Exercise directions:
Transcribe the data that follows precisely, omitting nothing.
[Opening Dataset extract section]
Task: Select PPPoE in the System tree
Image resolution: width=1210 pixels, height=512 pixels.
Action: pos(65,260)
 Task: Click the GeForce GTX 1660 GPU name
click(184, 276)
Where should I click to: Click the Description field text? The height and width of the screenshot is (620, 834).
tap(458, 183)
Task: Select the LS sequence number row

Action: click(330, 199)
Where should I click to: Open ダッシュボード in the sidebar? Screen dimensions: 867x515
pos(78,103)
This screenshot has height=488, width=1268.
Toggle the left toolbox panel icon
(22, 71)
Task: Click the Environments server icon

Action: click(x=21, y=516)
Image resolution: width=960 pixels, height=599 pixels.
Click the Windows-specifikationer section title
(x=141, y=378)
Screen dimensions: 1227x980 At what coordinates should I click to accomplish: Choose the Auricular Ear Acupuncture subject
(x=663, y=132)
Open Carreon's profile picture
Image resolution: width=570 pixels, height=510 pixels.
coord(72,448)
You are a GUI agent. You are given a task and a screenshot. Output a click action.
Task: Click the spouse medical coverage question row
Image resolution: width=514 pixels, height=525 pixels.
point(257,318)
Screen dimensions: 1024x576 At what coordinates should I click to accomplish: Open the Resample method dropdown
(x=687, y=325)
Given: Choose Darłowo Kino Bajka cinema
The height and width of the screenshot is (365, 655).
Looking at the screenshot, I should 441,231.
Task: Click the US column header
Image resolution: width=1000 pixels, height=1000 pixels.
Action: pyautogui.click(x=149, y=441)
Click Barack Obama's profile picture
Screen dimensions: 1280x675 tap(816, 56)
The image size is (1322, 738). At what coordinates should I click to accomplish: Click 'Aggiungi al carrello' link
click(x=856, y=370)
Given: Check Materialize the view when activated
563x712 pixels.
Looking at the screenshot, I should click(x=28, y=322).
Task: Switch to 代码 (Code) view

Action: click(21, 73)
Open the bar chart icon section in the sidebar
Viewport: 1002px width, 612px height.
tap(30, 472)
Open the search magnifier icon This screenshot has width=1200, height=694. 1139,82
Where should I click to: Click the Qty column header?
[Closing Dataset extract section]
Expected output:
Task: Select PPPoE in the System tree
Image resolution: width=1210 pixels, height=512 pixels.
Action: pos(65,260)
 Task: Click the GeForce GTX 1660 GPU name
click(184, 276)
Where should I click to: Click the Description field text? The height and width of the screenshot is (620, 834).
tap(458, 183)
Task: Select the LS sequence number row

Action: click(330, 199)
Where should I click to: Open ダッシュボード in the sidebar? Screen dimensions: 867x515
pos(78,103)
This screenshot has height=488, width=1268.
Toggle the left toolbox panel icon
(22, 71)
Task: Click the Environments server icon

Action: click(x=21, y=516)
Image resolution: width=960 pixels, height=599 pixels.
Click the Windows-specifikationer section title
(x=141, y=378)
Screen dimensions: 1227x980 At what coordinates should I click to accomplish: Choose the Auricular Ear Acupuncture subject
(x=663, y=132)
Open Carreon's profile picture
Image resolution: width=570 pixels, height=510 pixels.
coord(72,448)
You are a GUI agent. You are given a task and a screenshot. Output a click action.
Task: Click the spouse medical coverage question row
Image resolution: width=514 pixels, height=525 pixels.
point(257,318)
Screen dimensions: 1024x576 At what coordinates should I click to accomplish: Open the Resample method dropdown
(x=687, y=325)
Given: Choose Darłowo Kino Bajka cinema
The height and width of the screenshot is (365, 655).
Looking at the screenshot, I should 441,231.
Task: Click the US column header
Image resolution: width=1000 pixels, height=1000 pixels.
Action: pyautogui.click(x=149, y=441)
Click Barack Obama's profile picture
Screen dimensions: 1280x675 tap(816, 56)
The image size is (1322, 738). At what coordinates should I click to accomplish: Click 'Aggiungi al carrello' link
click(x=856, y=370)
Given: Check Materialize the view when activated
563x712 pixels.
Looking at the screenshot, I should click(x=28, y=322).
Task: Switch to 代码 (Code) view

Action: click(21, 73)
Open the bar chart icon section in the sidebar
Viewport: 1002px width, 612px height.
tap(30, 472)
Open the search magnifier icon This screenshot has width=1200, height=694. 1139,82
Where should I click to: Click the Qty column header?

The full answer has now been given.